Fashion with a Conscience – Plant Faced Clothing
Zef culture is an interesting one, as, at least from the outside, it appears to be a movement that has been derived from a state of shame and of national melancholiac sentiments and a way for Afrikaner to self-parody in post-apartheid South Africa.
The South African group Die Antwoord channels its alchemy around the incorporation of local counterculture movements to spice up their musical emissions with anarchic sub-cultural nuances.
Word around the campfire has that Yolandi Visser of Die Antwoord once described the essence of Zef as being poor “but you're sexy, you've got style."
While the point about being impecunious does not necessarily apply to the clientele of Plant Faced Clothing, the latter definitely holds true when it comes to their plant-based and ethical fashion movement, which is geared at preserving our planet to actively support the non-harming or exploitation of any beings - humans, animals, or plants.
The common denominator between Die Antwoord and Plant Faced Clothing is that one of their sweaters is adorned with an excerpt from “Baby’s on Fire”, which was my first exposure to the streetwear brand with a conscience.
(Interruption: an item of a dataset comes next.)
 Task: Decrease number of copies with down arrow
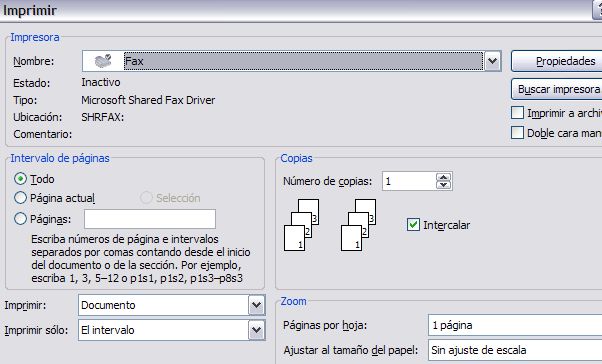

What I instantaneously liked about the sweater is the attention to detail and the awesome feel to the use of sustainably, curated fabrics, such as organic and chemical-free cotton or alternatively recycled polyester , all of which have been put together by stringently adhering to ethical certifications, such as Fair Wear or WRAP. The fact that the final products are durable yet feel fluffy on the skin does not hurt either.
However, it does not stop art style and quality as even the mailer boxes are made from 100% recycled paper and printed with lead- and PVC-free water-based inks, with the next stage of PBC looking at phasing out their woven labels to be replaced with recycled ones as well.
Plant Faced Clothing is at the forefront of a new independently owned vegan movement that sits at the crossroads of fashion, art, music, and a cruelty-free lifestyle, which does not let eco-friendly sustainability come to the expense of style and fashionable gear and thereby transcends being a mere brand or fashion fad.
Given that clothes design is one of the more efficient ways of subtly planting seeds for ideas and conversations, brands like Plant Faced Clothing infiltrate the scene conspicuously to spark thoughts within a crowd that under normal circumstances might not be confronted with such ideas.
If you are familiar with the preachy straight edge and vegan movements of the mid-1990s, it is easy to see how much progress has been made when it comes to the creation of sustainable streetwear and Plant Faced Clothing is an example par excellence for the advancement of eco-friendly endeavours with a sensibility for style.